ISIS controls an area the size of Britain: Syria expert
Joshua Landes says U.S. military leaders agree they cannot destroy ISIS by bombing them
The Islamic State of Iraq and Syria (ISIS) controls a third of Iraq and a third of Syria, a land mass that is the size of Britain, Joshua Landis, a top Syria expert and the director of the University of Oklahoma's Center for Middle East Studies, told Al Arabiya's Diplomatic Avenue on Friday.
“The country that ISIS is building is the size of Great Britain; it has about eight or nine million people in it,” he said.
Speaking to Talal al-Haj, Al Arabiya’s New York bureau chief, about the role of the Syrian National Coalition in the fight against ISIS, Landis said: “That coalition does not actually control any militias, which is one of the problems and it is why the United States has stopped sending money through the coalition.”
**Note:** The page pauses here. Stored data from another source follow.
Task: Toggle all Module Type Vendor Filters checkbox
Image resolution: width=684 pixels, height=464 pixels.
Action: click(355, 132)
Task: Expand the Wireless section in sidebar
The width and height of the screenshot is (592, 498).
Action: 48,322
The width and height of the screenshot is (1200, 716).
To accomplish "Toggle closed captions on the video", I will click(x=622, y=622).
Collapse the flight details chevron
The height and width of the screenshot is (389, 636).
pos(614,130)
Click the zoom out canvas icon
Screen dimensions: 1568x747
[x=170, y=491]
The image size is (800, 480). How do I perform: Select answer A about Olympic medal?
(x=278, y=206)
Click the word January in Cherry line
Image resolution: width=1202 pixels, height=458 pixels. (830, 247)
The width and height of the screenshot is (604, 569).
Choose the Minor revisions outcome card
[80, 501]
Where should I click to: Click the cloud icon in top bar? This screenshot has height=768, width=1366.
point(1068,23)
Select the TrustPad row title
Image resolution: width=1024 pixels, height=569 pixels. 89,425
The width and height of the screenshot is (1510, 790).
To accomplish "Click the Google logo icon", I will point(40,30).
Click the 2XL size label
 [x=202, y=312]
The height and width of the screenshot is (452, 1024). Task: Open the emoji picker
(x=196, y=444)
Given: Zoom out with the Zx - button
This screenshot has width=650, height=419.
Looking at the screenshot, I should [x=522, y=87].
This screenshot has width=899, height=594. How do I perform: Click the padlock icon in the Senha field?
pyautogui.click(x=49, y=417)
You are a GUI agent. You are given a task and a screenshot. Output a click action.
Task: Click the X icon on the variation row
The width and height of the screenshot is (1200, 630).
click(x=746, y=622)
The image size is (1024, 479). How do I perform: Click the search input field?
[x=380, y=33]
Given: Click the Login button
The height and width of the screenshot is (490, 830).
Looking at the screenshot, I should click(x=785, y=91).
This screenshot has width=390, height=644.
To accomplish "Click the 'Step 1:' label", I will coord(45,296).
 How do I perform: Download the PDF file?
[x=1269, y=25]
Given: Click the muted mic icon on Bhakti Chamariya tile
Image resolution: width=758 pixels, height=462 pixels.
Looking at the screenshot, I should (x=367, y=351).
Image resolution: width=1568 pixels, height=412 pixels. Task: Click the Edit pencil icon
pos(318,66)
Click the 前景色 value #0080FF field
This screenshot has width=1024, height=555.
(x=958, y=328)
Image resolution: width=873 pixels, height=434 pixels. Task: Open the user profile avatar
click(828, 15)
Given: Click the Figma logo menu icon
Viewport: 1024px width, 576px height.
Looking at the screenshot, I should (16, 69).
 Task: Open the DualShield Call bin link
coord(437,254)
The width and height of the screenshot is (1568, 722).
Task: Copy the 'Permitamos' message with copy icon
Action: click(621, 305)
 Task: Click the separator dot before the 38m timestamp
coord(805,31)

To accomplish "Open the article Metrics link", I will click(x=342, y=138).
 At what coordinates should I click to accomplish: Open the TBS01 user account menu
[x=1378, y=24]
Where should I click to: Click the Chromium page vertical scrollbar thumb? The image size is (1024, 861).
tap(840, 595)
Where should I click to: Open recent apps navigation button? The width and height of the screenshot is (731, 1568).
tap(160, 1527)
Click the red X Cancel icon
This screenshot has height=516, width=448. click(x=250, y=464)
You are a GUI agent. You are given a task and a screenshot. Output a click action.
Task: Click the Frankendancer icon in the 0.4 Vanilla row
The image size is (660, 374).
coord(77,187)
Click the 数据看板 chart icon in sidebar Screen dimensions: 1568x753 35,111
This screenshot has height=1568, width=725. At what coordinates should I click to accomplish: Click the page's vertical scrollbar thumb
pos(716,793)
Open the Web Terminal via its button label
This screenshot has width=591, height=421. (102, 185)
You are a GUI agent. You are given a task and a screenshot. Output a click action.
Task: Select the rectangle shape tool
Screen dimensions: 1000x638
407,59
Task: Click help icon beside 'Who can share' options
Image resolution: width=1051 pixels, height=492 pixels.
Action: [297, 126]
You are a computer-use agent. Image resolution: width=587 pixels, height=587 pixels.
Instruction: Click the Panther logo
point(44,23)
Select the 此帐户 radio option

Landis said that U.S. intelligence agency C.I.A. is sending arms and is dealing directly with militias fighting President Bashar al-Assad in Syria since the former head of the Supreme Military Council of the Free Syrian Army, Salim Idris, was pushed out of Syria a year ago.
“All of his arms that were coming from America and other products were all stolen from him by the Islamic Front, and so the United States gave up on him…and began to just work directly with various militias,” he explained.
“I don’t think that Washington has a clear plan,” said Landes, adding that many American military leaders argue that U.S.-led international coalition “cannot destroy ISIS by bombing them.”
The region needs better governments or else “there will constantly be an insurgency and radicalism,” he added.
Responding to a question about whether the U.N. mediator in the Syrian conflict, Staffan de Mistura’s “bottom-up” peace effort plan is feasible, Landis said: “I think de Mistura is in a terrible situation. He does not have an army; he cannot change the balance of power on the ground.”
De Mistura’s plan involves “incremental freezes” to conflicts between the Syrian regime and opposition forces in certain areas of the country for humanitarian aids to come in – a plan criticized by some rebels as benefiting President Assad.
Syria has been entrenched in war since 2011 - with activists claiming a death toll that exceeds 200,000 people – giving space for rival extremist groups, and mainly ISIS, to run free and armed in the country and claim territory. ISIS proclaimed itself an “Islamic Caliphate” that does not conform to the region’s borders, which were drawn by the West in the 20th century.